* [Action item] Please print exactly the lines from the line containing "The image size is (868, 419)." through the end of the data, no more, and keep pictures out of the copy.

Top of Task input

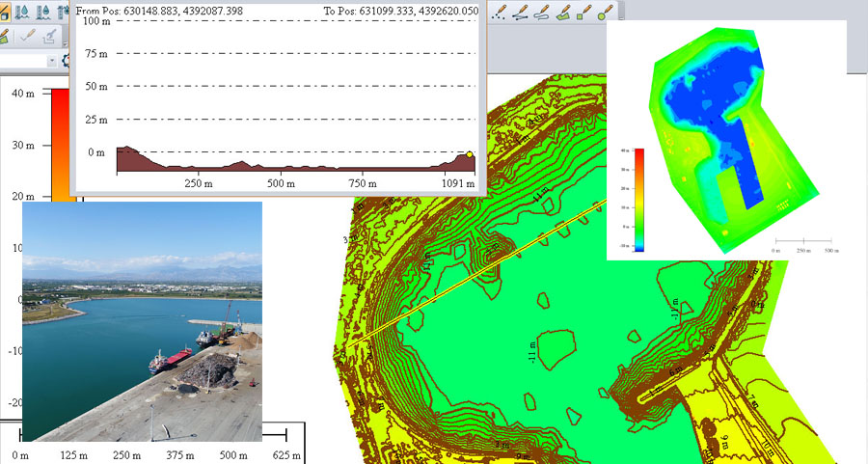
Task: Click the color legend in overview map
Action: pyautogui.click(x=639, y=200)
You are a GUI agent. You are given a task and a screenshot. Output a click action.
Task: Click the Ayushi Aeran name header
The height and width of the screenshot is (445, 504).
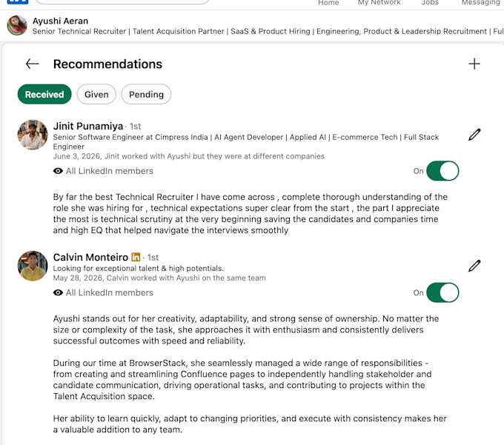61,21
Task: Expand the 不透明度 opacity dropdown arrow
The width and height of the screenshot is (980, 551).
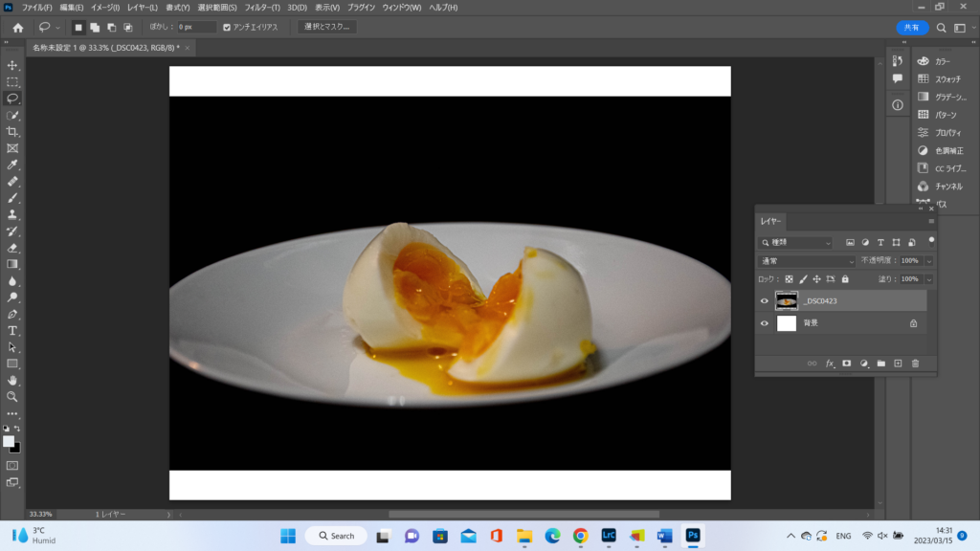Action: 928,260
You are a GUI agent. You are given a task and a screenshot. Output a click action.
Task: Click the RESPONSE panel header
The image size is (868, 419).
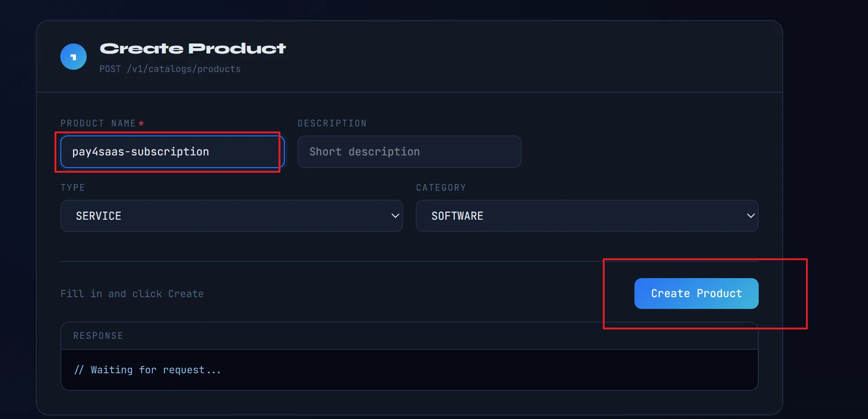(98, 336)
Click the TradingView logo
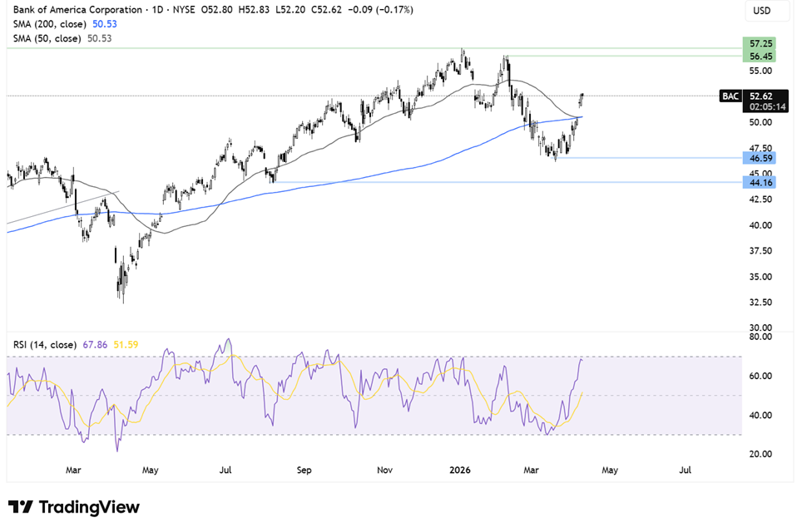This screenshot has width=802, height=532. click(73, 507)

Bottom of Task input

* [Response]
The image size is (868, 419).
(98, 336)
Click the TradingView logo
This screenshot has width=802, height=532. click(73, 507)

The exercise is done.